** RECORDS follows **
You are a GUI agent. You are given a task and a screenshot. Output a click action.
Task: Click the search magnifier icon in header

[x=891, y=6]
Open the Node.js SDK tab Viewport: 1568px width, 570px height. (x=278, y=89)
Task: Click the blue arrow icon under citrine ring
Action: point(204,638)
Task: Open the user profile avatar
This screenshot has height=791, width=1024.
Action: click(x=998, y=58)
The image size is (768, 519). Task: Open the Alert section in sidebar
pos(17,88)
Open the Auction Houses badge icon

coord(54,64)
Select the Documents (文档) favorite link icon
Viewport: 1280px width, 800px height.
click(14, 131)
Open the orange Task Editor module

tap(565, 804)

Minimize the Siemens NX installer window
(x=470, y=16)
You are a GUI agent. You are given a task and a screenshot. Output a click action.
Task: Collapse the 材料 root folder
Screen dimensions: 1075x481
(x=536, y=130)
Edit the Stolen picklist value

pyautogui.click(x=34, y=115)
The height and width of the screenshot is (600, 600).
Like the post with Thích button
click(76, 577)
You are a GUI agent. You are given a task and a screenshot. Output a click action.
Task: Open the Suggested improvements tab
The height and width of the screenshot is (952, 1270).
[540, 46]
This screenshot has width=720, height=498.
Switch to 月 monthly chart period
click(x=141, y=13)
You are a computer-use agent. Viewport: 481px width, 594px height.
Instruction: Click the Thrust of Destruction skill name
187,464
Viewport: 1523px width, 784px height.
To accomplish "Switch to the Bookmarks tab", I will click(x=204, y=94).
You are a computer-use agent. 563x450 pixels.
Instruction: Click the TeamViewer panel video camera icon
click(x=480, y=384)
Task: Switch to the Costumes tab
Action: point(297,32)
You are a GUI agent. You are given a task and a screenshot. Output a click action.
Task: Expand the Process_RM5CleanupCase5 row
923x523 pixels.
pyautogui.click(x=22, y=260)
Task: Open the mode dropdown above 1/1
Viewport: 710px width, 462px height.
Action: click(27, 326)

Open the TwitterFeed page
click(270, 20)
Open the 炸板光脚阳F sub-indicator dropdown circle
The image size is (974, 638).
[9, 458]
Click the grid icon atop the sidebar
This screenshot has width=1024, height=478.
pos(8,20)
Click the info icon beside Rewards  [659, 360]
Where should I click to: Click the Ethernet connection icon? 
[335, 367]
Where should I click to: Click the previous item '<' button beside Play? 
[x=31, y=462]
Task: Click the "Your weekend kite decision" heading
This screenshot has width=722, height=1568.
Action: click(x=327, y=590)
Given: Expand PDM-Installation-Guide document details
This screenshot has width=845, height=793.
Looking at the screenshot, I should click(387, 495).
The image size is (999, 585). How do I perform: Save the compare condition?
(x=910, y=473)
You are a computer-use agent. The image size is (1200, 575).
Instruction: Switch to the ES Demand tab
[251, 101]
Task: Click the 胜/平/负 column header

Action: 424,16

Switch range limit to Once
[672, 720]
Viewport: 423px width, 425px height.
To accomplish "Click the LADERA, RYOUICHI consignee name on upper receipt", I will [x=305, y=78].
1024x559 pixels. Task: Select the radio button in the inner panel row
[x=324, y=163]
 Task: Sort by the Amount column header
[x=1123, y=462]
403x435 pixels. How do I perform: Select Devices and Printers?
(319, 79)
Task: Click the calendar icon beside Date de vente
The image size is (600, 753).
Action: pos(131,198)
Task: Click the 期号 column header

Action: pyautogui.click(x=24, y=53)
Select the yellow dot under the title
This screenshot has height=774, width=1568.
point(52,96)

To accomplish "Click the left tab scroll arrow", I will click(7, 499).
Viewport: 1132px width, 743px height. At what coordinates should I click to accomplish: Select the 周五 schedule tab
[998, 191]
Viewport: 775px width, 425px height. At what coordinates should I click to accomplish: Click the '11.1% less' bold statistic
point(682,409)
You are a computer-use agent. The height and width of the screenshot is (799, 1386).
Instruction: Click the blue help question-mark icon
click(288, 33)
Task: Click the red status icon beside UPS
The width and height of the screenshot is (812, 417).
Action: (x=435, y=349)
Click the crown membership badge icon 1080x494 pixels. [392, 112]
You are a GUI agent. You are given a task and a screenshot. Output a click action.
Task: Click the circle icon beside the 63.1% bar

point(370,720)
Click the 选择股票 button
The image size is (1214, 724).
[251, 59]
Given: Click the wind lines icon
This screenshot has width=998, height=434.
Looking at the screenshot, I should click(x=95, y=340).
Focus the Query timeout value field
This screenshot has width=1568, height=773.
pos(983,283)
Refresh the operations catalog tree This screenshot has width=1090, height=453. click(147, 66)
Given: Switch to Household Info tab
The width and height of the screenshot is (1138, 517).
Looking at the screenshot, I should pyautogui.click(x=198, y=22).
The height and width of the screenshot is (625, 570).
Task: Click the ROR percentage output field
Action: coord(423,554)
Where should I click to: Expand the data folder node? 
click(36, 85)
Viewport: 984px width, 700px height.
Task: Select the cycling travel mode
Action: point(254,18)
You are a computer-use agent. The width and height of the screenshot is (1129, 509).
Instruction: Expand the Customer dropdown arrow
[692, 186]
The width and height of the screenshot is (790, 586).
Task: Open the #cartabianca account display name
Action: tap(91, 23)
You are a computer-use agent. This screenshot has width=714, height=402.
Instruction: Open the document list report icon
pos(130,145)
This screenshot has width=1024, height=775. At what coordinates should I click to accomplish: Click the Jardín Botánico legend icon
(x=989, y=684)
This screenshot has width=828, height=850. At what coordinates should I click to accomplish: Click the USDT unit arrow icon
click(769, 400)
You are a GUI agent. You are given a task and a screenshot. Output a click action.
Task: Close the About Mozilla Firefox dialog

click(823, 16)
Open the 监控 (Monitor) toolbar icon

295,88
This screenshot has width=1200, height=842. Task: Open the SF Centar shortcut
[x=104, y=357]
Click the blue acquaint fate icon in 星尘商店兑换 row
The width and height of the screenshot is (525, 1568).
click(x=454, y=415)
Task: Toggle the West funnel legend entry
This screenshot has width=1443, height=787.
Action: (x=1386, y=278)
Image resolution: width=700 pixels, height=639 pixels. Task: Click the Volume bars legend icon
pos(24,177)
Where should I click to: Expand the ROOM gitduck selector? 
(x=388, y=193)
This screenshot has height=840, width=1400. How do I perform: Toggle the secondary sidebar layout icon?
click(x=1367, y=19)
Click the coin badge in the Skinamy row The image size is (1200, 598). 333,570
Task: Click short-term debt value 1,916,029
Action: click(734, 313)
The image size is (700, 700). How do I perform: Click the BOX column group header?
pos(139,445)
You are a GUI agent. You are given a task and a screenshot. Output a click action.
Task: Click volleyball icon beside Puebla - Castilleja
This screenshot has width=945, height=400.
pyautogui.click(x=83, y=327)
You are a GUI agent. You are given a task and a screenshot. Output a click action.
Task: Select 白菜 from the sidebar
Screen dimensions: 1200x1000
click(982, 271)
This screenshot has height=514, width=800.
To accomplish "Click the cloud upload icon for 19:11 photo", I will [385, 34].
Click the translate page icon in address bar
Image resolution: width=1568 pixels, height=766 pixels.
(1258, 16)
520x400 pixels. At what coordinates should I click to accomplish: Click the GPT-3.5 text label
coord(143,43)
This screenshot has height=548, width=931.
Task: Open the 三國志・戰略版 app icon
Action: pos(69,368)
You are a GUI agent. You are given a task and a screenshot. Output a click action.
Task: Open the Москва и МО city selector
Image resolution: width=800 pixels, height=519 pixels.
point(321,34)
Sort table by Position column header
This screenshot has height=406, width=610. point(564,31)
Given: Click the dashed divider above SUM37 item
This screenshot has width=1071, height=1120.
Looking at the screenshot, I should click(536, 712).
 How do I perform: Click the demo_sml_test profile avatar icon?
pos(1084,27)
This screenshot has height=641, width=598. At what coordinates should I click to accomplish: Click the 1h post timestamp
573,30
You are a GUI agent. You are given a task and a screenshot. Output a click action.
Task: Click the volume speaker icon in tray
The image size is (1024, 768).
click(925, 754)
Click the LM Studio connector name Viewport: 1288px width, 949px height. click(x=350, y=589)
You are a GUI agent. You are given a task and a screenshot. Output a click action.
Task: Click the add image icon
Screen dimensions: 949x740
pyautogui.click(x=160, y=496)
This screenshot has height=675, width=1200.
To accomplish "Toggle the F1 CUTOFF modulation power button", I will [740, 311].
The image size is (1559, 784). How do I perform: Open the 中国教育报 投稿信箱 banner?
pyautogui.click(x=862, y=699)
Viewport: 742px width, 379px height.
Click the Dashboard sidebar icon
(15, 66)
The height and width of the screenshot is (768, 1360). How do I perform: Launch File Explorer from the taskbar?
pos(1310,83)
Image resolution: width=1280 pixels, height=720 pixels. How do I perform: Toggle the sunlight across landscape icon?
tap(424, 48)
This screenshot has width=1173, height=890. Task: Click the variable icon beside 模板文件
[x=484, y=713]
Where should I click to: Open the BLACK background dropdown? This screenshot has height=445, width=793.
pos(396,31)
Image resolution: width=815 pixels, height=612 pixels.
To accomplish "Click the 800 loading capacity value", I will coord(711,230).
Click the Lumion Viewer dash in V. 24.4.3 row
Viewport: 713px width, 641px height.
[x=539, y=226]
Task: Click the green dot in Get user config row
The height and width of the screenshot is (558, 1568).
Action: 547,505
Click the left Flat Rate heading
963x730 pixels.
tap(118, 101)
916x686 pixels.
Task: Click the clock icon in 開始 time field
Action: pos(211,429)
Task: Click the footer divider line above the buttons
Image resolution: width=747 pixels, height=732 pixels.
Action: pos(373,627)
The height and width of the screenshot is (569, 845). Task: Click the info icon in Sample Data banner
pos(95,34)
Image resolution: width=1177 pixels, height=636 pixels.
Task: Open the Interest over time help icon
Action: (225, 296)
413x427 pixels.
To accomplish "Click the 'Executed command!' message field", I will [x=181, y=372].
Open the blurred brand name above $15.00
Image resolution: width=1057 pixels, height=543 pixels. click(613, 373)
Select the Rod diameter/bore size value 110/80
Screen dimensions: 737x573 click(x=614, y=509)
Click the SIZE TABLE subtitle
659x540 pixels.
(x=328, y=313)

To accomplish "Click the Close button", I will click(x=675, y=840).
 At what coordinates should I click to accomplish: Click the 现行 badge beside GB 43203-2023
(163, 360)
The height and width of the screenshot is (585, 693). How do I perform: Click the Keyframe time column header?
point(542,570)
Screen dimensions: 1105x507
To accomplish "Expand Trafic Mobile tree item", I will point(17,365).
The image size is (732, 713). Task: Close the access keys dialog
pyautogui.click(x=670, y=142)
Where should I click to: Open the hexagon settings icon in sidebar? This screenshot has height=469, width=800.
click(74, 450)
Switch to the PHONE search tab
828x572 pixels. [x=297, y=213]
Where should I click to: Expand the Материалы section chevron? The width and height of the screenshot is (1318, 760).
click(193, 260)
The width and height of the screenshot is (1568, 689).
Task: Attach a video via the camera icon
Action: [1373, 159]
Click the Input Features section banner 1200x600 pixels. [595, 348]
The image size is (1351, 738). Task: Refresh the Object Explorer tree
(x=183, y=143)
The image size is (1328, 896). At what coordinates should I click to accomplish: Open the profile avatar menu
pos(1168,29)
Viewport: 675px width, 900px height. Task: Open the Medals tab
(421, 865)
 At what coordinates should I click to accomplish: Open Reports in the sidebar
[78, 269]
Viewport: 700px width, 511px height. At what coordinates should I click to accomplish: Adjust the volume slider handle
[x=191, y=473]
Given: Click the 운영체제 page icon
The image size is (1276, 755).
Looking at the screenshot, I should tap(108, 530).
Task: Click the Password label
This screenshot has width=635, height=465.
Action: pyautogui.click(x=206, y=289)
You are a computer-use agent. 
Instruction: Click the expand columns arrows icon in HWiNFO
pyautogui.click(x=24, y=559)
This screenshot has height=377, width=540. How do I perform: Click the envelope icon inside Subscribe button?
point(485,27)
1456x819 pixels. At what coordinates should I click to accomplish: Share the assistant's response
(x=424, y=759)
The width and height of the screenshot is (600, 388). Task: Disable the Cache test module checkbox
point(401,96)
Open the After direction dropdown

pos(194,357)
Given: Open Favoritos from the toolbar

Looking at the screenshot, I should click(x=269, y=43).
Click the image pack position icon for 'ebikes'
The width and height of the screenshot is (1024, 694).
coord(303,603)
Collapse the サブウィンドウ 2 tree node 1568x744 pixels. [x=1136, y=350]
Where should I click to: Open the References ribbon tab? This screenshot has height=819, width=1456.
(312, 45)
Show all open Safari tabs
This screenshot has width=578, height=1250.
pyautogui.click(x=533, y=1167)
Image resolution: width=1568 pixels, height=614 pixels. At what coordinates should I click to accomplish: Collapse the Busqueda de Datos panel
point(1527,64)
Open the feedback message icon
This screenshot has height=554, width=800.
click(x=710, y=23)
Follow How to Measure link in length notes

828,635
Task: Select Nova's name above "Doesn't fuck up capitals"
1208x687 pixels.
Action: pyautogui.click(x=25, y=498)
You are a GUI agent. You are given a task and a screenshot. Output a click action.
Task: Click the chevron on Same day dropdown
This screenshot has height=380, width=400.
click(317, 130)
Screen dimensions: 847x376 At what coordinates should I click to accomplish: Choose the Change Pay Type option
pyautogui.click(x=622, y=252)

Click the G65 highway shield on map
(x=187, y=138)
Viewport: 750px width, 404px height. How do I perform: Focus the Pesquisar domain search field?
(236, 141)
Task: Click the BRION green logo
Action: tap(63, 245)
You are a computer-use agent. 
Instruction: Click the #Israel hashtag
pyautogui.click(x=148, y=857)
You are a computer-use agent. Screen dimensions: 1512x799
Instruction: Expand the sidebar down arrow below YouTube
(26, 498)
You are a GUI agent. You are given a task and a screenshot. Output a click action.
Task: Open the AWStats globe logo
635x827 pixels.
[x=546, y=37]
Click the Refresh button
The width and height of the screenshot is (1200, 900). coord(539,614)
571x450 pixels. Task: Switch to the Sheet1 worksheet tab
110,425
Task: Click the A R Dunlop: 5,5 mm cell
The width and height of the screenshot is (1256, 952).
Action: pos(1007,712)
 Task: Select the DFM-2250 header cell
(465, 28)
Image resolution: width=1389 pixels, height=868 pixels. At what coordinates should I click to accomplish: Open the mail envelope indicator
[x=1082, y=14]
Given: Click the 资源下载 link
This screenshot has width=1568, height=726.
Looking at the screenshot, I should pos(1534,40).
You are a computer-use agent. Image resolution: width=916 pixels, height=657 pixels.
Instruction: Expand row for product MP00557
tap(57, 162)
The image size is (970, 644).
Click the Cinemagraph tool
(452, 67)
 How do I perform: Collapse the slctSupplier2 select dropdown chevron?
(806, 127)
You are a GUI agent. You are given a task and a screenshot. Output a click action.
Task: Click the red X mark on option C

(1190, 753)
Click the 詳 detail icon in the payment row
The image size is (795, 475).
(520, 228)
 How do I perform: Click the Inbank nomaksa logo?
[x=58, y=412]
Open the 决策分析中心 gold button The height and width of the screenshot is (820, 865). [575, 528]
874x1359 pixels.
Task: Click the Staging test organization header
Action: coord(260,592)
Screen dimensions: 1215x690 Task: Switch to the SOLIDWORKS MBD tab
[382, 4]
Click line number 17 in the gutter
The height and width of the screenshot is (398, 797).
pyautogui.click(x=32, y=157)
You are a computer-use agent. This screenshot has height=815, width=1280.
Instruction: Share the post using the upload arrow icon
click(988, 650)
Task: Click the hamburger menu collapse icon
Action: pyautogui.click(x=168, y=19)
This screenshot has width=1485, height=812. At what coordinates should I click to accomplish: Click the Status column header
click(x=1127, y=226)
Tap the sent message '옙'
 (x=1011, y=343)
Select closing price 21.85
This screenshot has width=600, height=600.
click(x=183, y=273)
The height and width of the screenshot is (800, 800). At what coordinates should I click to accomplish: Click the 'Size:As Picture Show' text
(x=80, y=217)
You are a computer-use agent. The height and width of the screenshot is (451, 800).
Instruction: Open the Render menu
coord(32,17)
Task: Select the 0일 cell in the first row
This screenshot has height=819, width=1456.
** End of RECORDS **
WORK ORDER: Only lines that contain the string "divider" count; pick each one out of the records and copy it.

RESPONSE AREA:
Given: Click the dashed divider above SUM37 item
Task: Click the footer divider line above the buttons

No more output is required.